What is needed is an exact copy of every record below.

Data in this exercise START

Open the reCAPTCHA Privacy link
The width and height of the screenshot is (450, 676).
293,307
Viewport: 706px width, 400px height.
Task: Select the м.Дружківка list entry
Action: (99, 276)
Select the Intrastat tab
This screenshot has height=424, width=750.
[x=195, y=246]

Data in this exercise END

Solution:
Open the reCAPTCHA Privacy link
The width and height of the screenshot is (450, 676).
293,307
Viewport: 706px width, 400px height.
Task: Select the м.Дружківка list entry
Action: (99, 276)
Select the Intrastat tab
This screenshot has height=424, width=750.
[x=195, y=246]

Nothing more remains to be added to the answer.